Low Cost & Regional

Jet fuel relief stalls for European LCCs as Hormuz reopening falters

photo_camera The opening of the Strait of Hormuz remains fragile.

The global average jet fuel price fell 14% week on week to approximately $119 per barrel for the week ending June 19, yet European low-cost carriers face a delayed reduction in Jet A-1 costs due to a fragile Strait of Hormuz reopening, depleted inventories, and historically wide refining margins.
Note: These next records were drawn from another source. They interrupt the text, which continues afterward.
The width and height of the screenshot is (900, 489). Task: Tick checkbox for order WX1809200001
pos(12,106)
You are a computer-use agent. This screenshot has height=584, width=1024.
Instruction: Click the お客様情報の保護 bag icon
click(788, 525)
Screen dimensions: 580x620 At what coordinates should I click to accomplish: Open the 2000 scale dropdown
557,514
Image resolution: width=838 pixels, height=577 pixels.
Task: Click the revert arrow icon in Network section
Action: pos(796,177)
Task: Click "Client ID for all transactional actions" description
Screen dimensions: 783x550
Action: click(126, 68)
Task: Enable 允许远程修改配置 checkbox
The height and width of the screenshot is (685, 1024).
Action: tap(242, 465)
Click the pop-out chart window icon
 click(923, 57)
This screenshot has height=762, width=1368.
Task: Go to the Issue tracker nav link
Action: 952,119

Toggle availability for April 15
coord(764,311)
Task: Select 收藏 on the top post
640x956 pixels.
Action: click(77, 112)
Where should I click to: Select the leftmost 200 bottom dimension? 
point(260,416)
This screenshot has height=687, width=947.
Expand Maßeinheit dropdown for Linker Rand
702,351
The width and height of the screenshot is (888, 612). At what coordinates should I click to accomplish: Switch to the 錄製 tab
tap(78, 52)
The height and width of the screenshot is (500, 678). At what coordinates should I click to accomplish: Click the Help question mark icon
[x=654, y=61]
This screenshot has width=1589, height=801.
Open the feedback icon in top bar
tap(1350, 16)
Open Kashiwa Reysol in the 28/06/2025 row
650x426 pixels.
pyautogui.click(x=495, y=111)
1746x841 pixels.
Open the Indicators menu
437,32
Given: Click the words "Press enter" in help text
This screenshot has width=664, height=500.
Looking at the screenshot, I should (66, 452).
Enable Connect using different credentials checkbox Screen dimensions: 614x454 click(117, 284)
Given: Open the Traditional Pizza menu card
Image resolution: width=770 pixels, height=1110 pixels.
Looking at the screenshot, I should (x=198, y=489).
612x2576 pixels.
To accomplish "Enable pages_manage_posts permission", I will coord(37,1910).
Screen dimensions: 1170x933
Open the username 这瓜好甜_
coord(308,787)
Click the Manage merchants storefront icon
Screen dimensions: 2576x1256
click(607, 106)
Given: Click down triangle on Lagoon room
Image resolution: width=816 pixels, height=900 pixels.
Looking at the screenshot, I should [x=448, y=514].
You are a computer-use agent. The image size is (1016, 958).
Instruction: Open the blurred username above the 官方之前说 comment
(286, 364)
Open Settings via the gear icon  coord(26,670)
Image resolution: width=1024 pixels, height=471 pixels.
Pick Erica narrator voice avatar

The International Air Transport Association (IATA) reported that while prices dropped following a June 17 ceasefire and peace memorandum between Iran and the United States, Northwest European jet fuel crack spreads remain elevated. IATA models the 2026 crack spread averaging around $57 per barrel if disruption persists, against a pre-conflict norm of roughly $30, and forecasts the global jet fuel price averaging about $152 per barrel across the year.

The operational recovery of the Strait of Hormuz remains constrained after a vessel strike off Oman on June 25 pushed crude oil prices back up. The central deep-water channel remains mined with an estimated 80 mines left to clear, a process expected to last six to eight weeks. Consequently, maritime transit is confined to coastal routes under a daily quota coordinated by Iran’s Revolutionary Guard Corps, which has kept war-risk insurance surcharges well above pre-conflict levels.

Liquidity and cash burn risks are mounting across the regional aviation sector as low-cost fuel hedges expire into the autumn. The US Energy Information Administration projects that Organisation for Economic Co-operation and Development oil inventories will fall to their lowest level since 2003, with pre-conflict volumes unlikely to return through the strait until early 2027. Refiners rebuilding strategic and commercial storage are expected to keep jet fuel prices elevated for months after tanker traffic normalises.

Hedging exposure varies significantly among European short-haul operators. Ryanair has hedged roughly 80% of its requirements at about $67 per barrel of crude through March 2027. Wizz Air  holds about 55% hedge cover for the year to March 2027, with 70% of its next six months fixed near $700 per tonne against a market rate around $1,500 per tonne. Conversely, airBaltic entered the price spike with cover in the region of 10%.

The financial impact of the ongoing fuel shock is projected to reduce global airline net profit to about $23 billion, representing a contraction of roughly 50%.